FIFA has spoken out against racism at the 74th Congress of world football's governing body, currently taking place in Bangkok, Thailand. The "Crossed Hands" initiative and tough sanctions, including the forfeiture of matches, are aimed at curbing racism in the beautiful game.

FIFA announced on Friday in Thailand at the ongoing 74th Congress in the south-east Asian country that it wants players to use a "crossed hands" gesture to signal to referees incidents of racist abuse in an attempt to combat discrimination in the game.

In response to racist incidents, there will be a pause in play and the match may be suspended in whole or in part, including the evacuation of the stadium if players report incidents.

Specifically, three steps will be taken: Firstly, players will raise their hands and cross their wrists to inform the referee of a racist incident. Secondly, the referee will publicly ask for the behaviour to stop, and thirdly, he can suspend the game until it stops and, in some scenarios, abandon the game altogether.

World football's governing body will make racism a specific offence in the disciplinary codes of its 211 member associations, with "severe" penalties including the loss of matches.

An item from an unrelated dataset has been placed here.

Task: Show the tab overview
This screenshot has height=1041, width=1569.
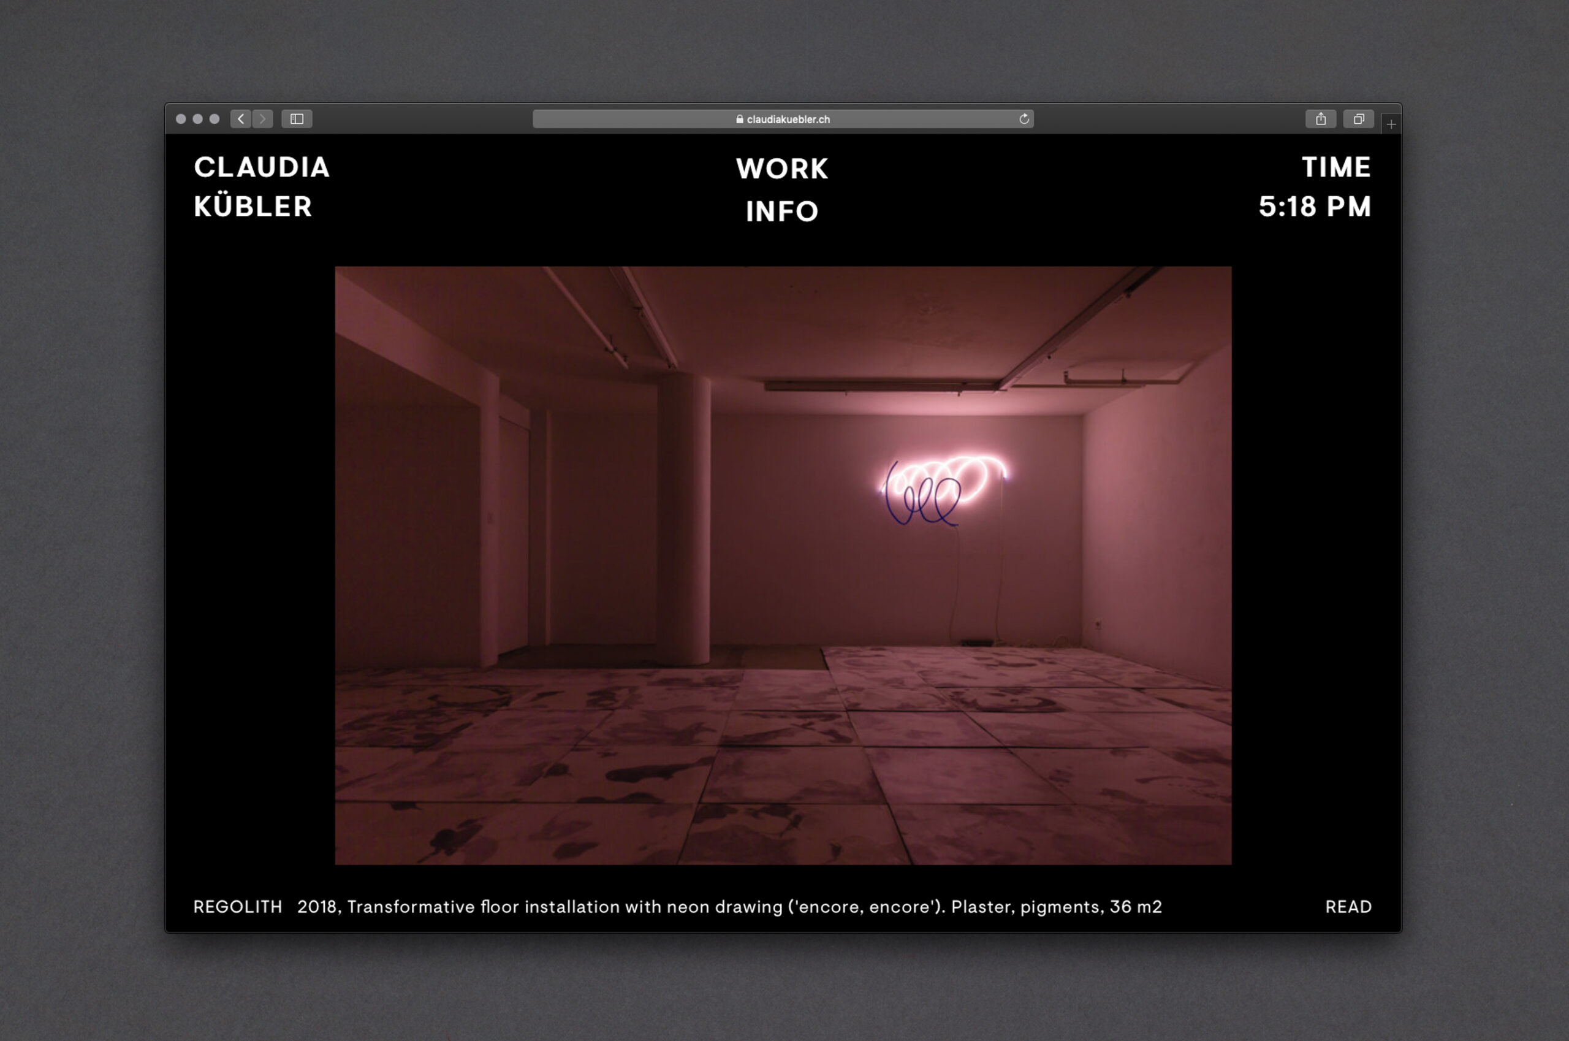Action: click(1359, 119)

In the section on regulations and sanctions, FIFA plans to make "racism a specific offence that will be mandatory in the disciplinary codes of each of FIFA's 211 member associations".

"The offence will differentiate racism from other offences and will impose specific and severe sanctions for all racist acts, including the automatic forfeiture of a match".

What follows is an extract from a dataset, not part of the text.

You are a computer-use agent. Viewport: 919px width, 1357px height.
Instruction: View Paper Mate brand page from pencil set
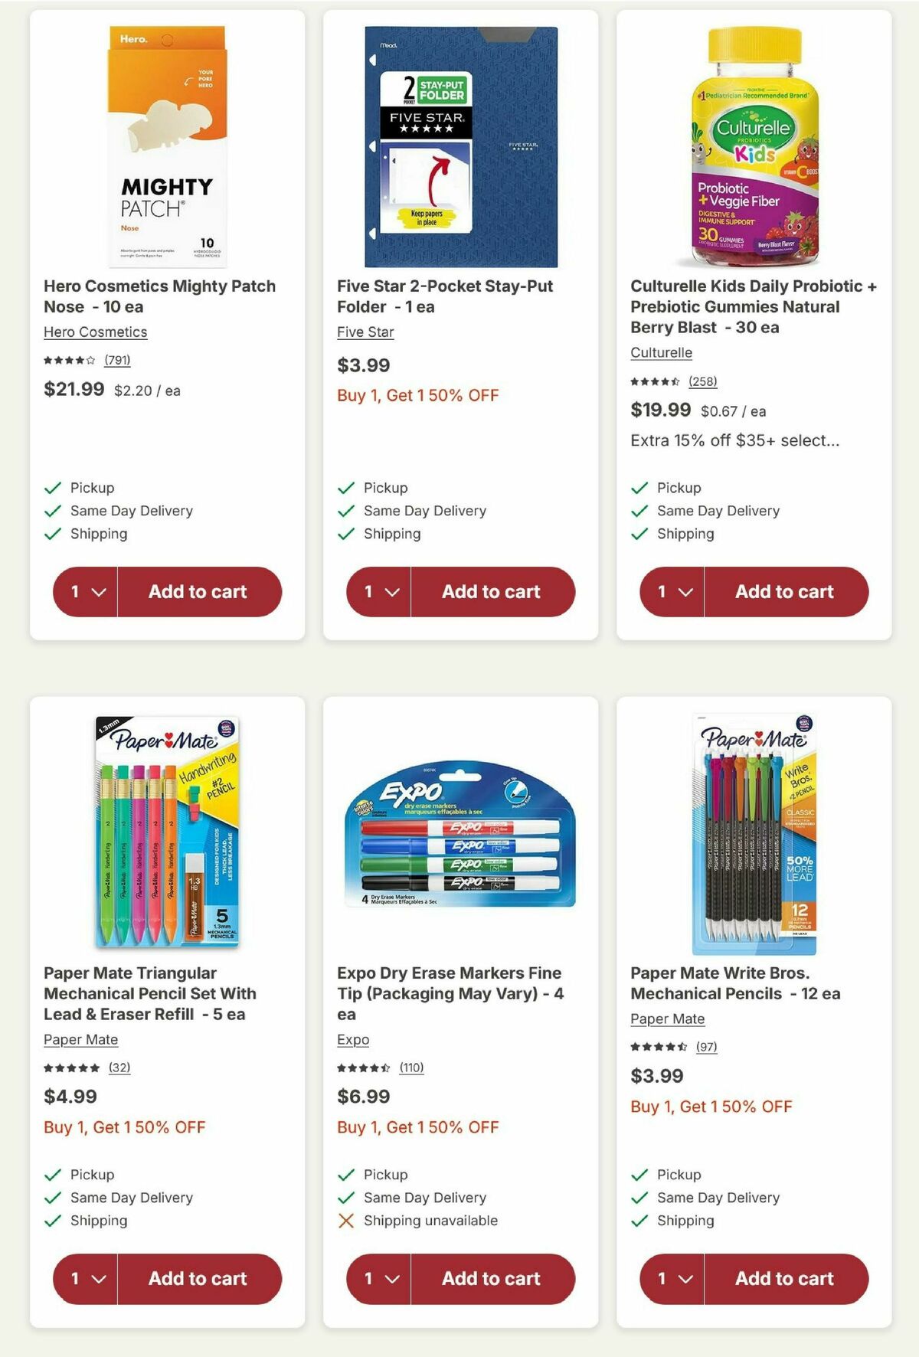[80, 1039]
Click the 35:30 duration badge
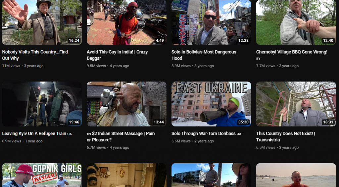Image resolution: width=339 pixels, height=187 pixels. 243,122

On-field sanctions will include the interruption and temporary or permanent suspension of matches where racist incidents occur. "We will introduce a universal regulatory gesture for players to report racist incidents and for referees to signal the implementation of the three-step procedure, which will be mandatory in FIFA's 211 member associations," said FIFA.

The "global stand against racism" at the 74th FIFA Congress in Bangkok came after months of consultation with players who have suffered abuse from rivals or fans.

Real Madrid star Vinicius Junior was one of the most high-profile players to speak out about the ugly abuse he suffers in La Liga. The 23-year-old Brazilian winger has said that the racist abuse he receives in stadiums across Spain is diminishing his desire to play football.

His teammate, Jude Bellingham, urged the authorities to do more to tackle the problem, although he doubted they would do anything to tackle racism.

As well as tightening rules and sanctions, FIFA will urge countries to make racism a criminal offence and work with schools and governments to promote anti-racism education. Logically, it can only propose measures or criminalisation, but it cannot interfere in the internal affairs of each country, as each country is sovereign. In other words, it is more of an aspirational statement on this last point.